When bacteria enter our body, white blood cells—including neutrophils, macrophages and dendritic cells—are the first to scope out whether these bacteria pose a threat to our immune system.
If these white blood cells detect danger, clusters of molecules called inflammasomes are activated inside the cell.
Activating inflammasomes is like sounding the alarm for our immune system to begin a coordinated attack on the bacteria.
Dr Schroder said this attack is good thing in the case of infections, but inflammasomes are also activated by non-infectious signals, and having an inflammasome that remains activated for a prolonged period of time can result in excessive, unwanted inflammation.

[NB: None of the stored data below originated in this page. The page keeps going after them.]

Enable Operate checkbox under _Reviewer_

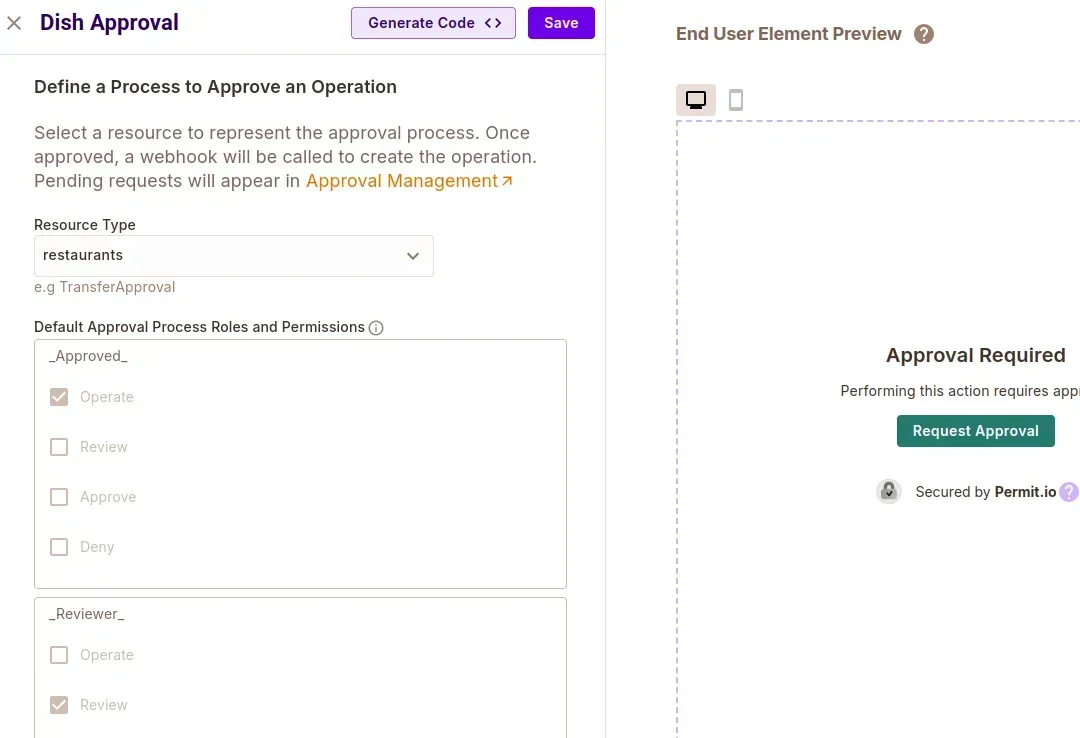(x=59, y=655)
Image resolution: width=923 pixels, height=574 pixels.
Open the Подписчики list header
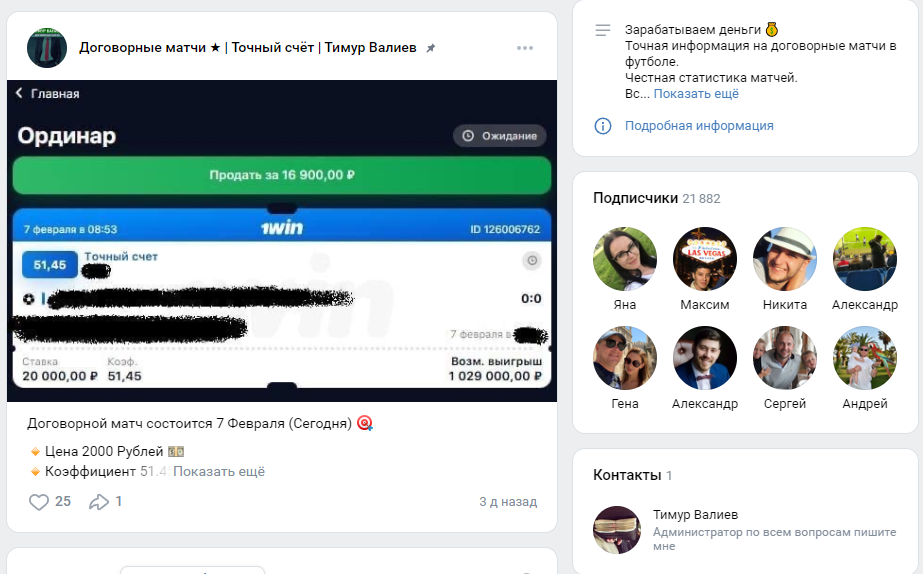pyautogui.click(x=636, y=198)

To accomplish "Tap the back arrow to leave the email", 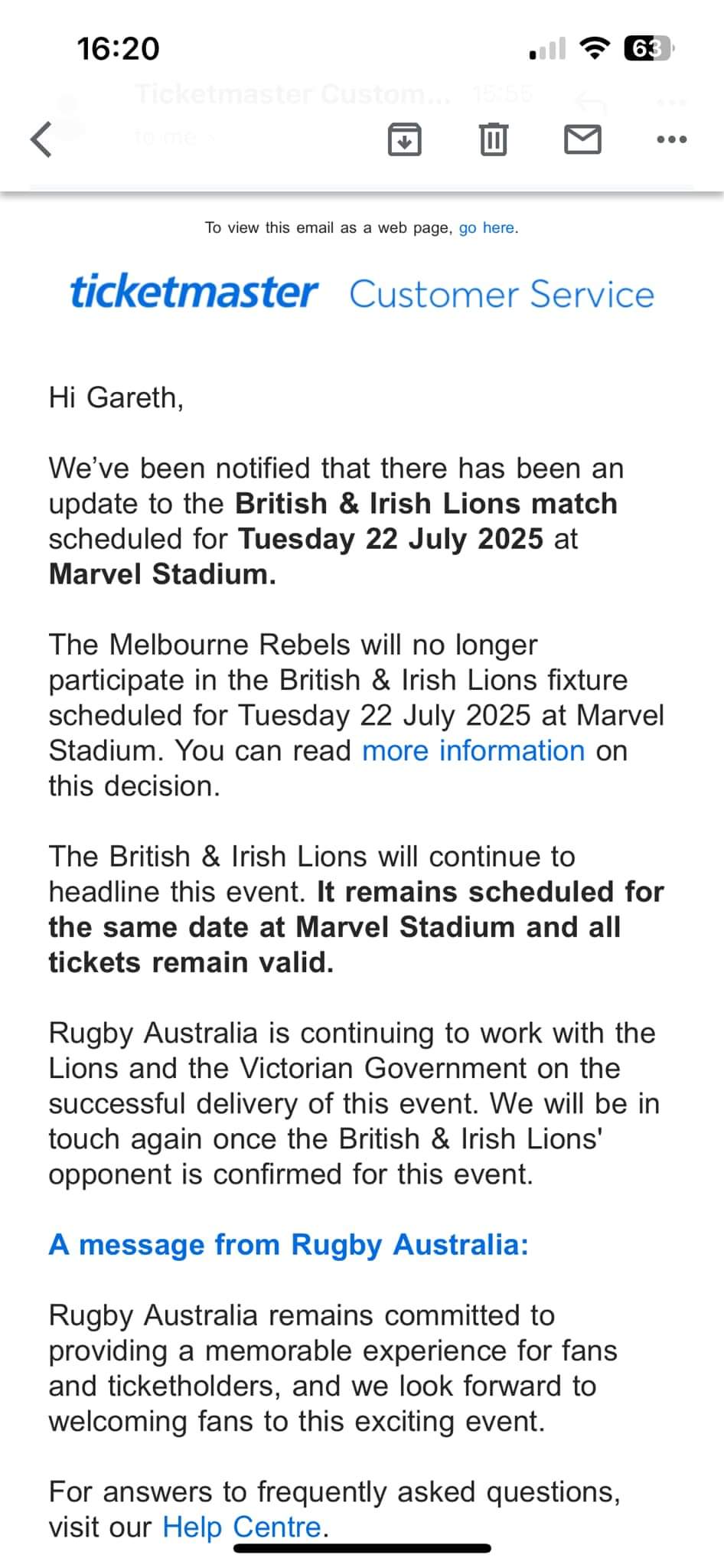I will (41, 139).
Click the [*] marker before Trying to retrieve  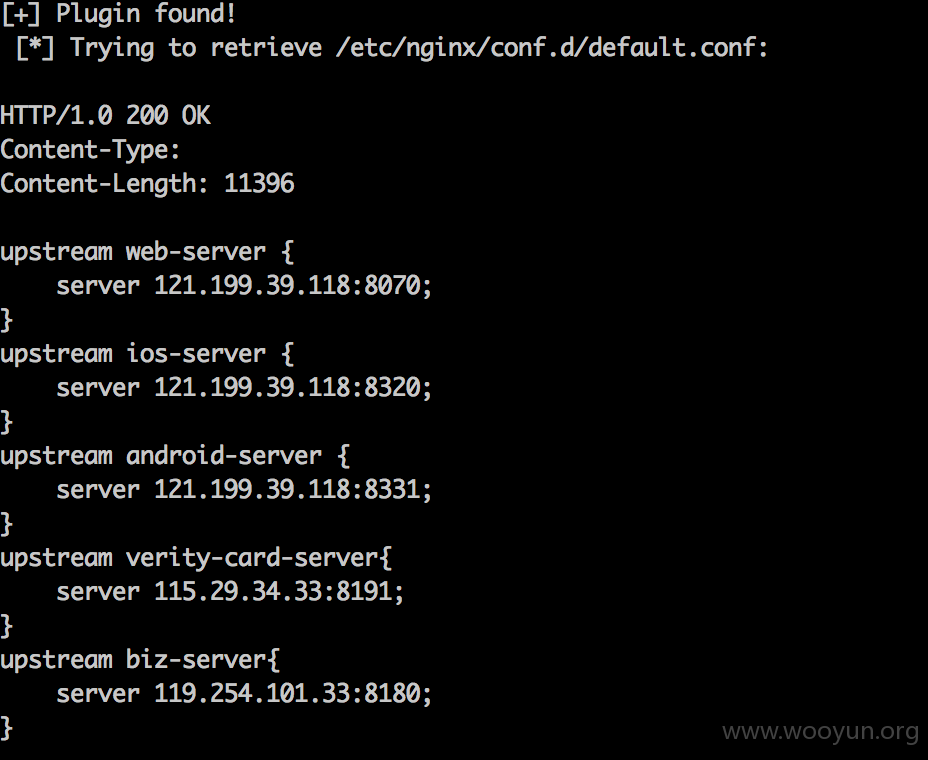click(x=35, y=47)
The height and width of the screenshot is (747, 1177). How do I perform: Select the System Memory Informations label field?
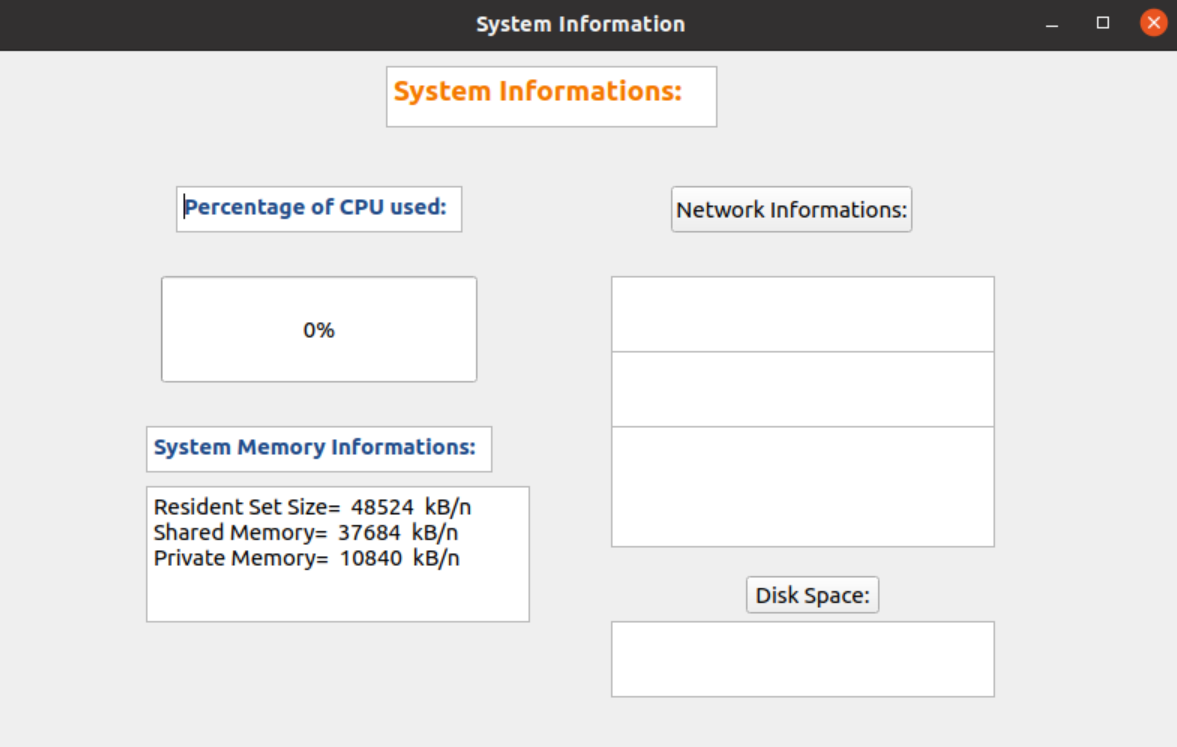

“The inflammasome was only discovered about 10 years ago, and since then, a number of mutations in inflammasome molecules have been linked with genetic inflammatory diseases,” Dr Schroder said.
“Until now, most research on inflammasomes has been performed using macrophages and dendritic cells, which eventually self-destruct as a result of the activated inflammasomes.
“We found that in neutrophils, the activation of the inflammasome does not cause cell death, which means this type of white blood cell can hang around longer to fight off infectious agents.”
While this unique ability of neutrophils helps the body fight infections, because they don’t self-destruct like other cell types they continue to release inflammatory signals, which may lead to inflammatory disease in some settings.
Dr Schroder’s ongoing research into the inflammasome pathways and our immunological army has potential to help develop treatments for genetic and acquired inflammatory disease.
This research was published in Cell Reports and was supported by the National Health and Medical Research Council, the Australian Research Council and the Queensland Government.
Read more about Dr Schroder’s research here.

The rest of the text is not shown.